Le marché du neuf en panne

Dans le même temps, le marché du neuf montre de vrais signes de faiblesse. Le pôle habitat de la Fédération française du bâtiment (FFB) dévoilait fin février que la chute de 31% des ventes brutes de maisons neuves en secteur diffus (contraire des lotissements), qui plongent même à 38% au quatrième trimestre 2022, constituait "le pire exercice des seize dernières années". L'habitat individuel groupé "s'écroule de 22,2%, à 6.100 ventes, pire millésime des 22 dernières années", tandis que les ventes de logement collectif (immeubles, appartements), avec -14% dont -30% au dernier trimestre, "reculent au niveau de 2020, marquée par les confinements dû au Covid-19". Tous secteurs confondus, "71.000 logements neufs ont été perdus en l'espace d'une année", estime cet organisme qui rassemble constructeurs, promoteurs, aménageurs et rénovateurs.
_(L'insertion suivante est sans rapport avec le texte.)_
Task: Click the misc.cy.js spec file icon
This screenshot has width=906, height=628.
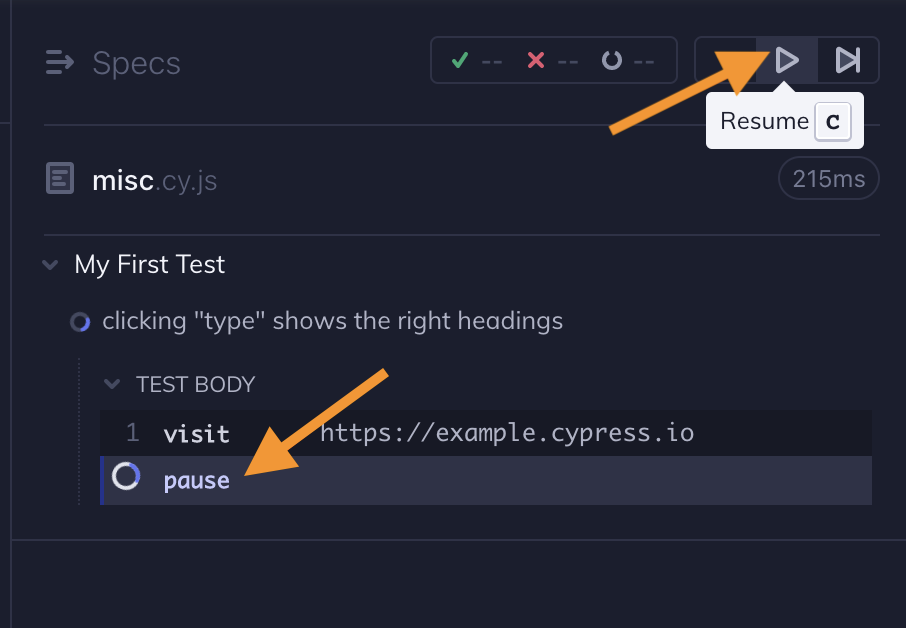Action: click(x=60, y=178)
La raison? Un "cocktail explosif", selon le pôle Habitat FFB: "inflation continue des coûts de construction et des prix du foncier (...), affaiblissement des dispositifs de soutien à l'accession et à l'investissement locatif, et hausse rapide et brutale des taux d'intérêts" là encore. De plus, finie l'époque où l'on construisait sans compter sur des terres agricoles: les promoteurs immobiliers doivent désormais composer avec l'objectif "zéro artificialisation nette", un exercice d'équilibriste délicat.

Des passoires thermiques qui ne pourront plus être louées

Même à la marge, les craintes sur la consommation d'énergie et la réglementation qui se durcit pour les possesseurs de passoires thermiques, a pénalisé le marché. Notamment celui des maisons, celles-ci étant en général plus grandes et plus énergivores, selon Alain Tourdjman, directeur des études économiques chez BPCE.
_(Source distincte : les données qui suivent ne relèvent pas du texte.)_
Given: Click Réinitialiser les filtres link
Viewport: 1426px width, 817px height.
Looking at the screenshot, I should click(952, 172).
Pour rappel, la loi climat et résilience prévoit l'interdiction progressive à la location des logements énergivores. Depuis le 1er janvier, un logement ne peut plus être mis en location en France métropolitaine lorsque sa consommation d'énergie dépasse 450 kWh/m2/an. Il s'agit d'une partie des logements classés G au titre du diagnostic de performance énergétique (DPE). Cette interdiction à la location (pour des résidences principales) va ensuite être progressivement étendue à l'ensemble des logements classés G au 1er janvier 2025, puis F en 2028 et enfin E en 2034.

De nombreux propriétaires n'ayant pas les moyens d'effectuer les travaux (ou se trouvant dans l'incapacité de le faire pour des raisons techniques, comme c'est le cas pour la plupart des bâtiments haussmanniens) ont donc décidé de vendre leur bien. C'est en particulier le cas de logements qui étaient autrefois loués et qui sont vendus pour devenir la résidence principale des nouveaux propriétaires (l'interdiction des passoires thermiques ne s'appliquant qu'à la location). Ainsi, les professionnels du secteur ont constaté dès 2021 un afflux de passoires énergétiques (les logements classés F et G) à vendre, avec en parallèle une baisse du nombre d'annonces pour des locations. Cela pèse également à la baisse sur les prix à l'achat dans l'ancien.

Le marché de la location qui se grippe

Du côté de ceux qui investissent, l'observatoire Clameur constate que les loyers progressent moins rapidement que l'inflation. Ainsi, sur les 5 dernières années, à l'échelle nationale, les loyers ont progressé de 7% alors que l'inflation cumulée sur la période dépasse les 10,5%. En parallèle, les prix à l'achat ont grimpé de près de 30%. Au global, les prix ont tellement monté que Clameur ne peut que constater une baisse de la rentabilité locative moyenne. On est passé de 5,8% de rendement brut (avant charges et impôts) à l'échelle nationale il y a 5 ans à 5% aujourd'hui. Ce qui peut refroidir les potentiels investisseurs.

Du côté des locataires, Clameur constate là aussi un début de blocage. Comme une panne de mobilité ou du parcours résidentiel. Et pour cause, les loyers augmentent certes mais moins vite que les prix à l'achat. Et avec la hausse des taux qui s'est amorcée au milieu de l'année dernière, bon nombre de ceux qui auraient pu acheter restent locataires. Moins de mobilité et donc in fine moins d'offres à la location avec une rotation du parc locatif qui ralentit.